In the front yard of a funeral home, “Drive carefully, we’ll wait.”

On an electrician’s truck, “Let us remove your shorts.”

Outside a radiator repair shop, “Best place in town to take a leak.”

In a nonsmoking area, “If we see you smoking, we will assume you are on fire and take appropriate action.”

On a maternity room door, “Push, Push, Push.”

On a front door, “Everyone on the premises is a vegetarian except the dog.”

At an optometrist’s office, “If you don’t see what you’re looking for, you’ve come to the right place.”

On a taxidermist’s window, “We really know our stuff.”

On a butcher’s window, “Let me meat your needs.”

On a fence, “Salesmen welcome. Dog food is expensive.”

At a car dealership, “The best way to get back on your feet — miss a car payment.”

Outside a muffler shop, “No appointment necessary. We’ll hear you coming.”

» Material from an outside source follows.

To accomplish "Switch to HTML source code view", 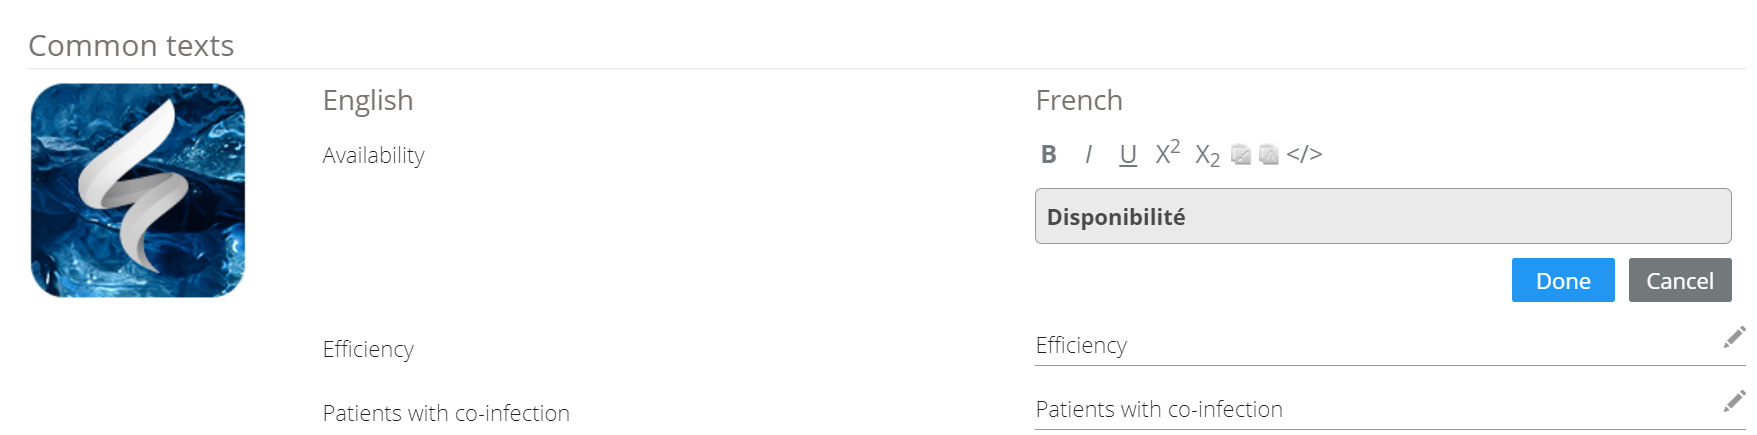I will (x=1304, y=154).
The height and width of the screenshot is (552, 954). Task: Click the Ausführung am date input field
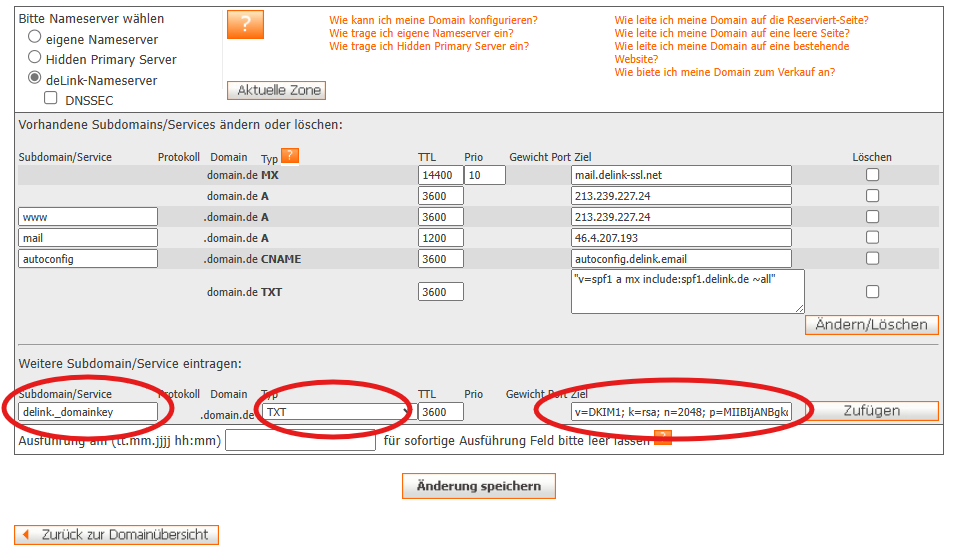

In a dry cleaner’s emporium, “Drop your pants here.”

On a desk in a reception room, “We shoot every 3rd salesman, and the 2nd one just left.”

In a veterinarian’s waiting room, “Be back in 5 minutes. Sit! Stay!”

At the electric company, “We would be delighted if you send in your bill. However, if you don’t, you will be.”

In a Beauty Shop, “Dye now!”

On the side of a garbage truck, “We’ve got what it takes to take what you’ve got.” (Burglars please copy.)

In a restaurant window, “Don’t stand there and be hungry, come in and get fed up.”

Inside a bowling alley, “Please be quiet. We need to hear a pin drop.”

In a cafeteria, “Shoes are required to eat in the cafeteria. Socks can eat any place they want.”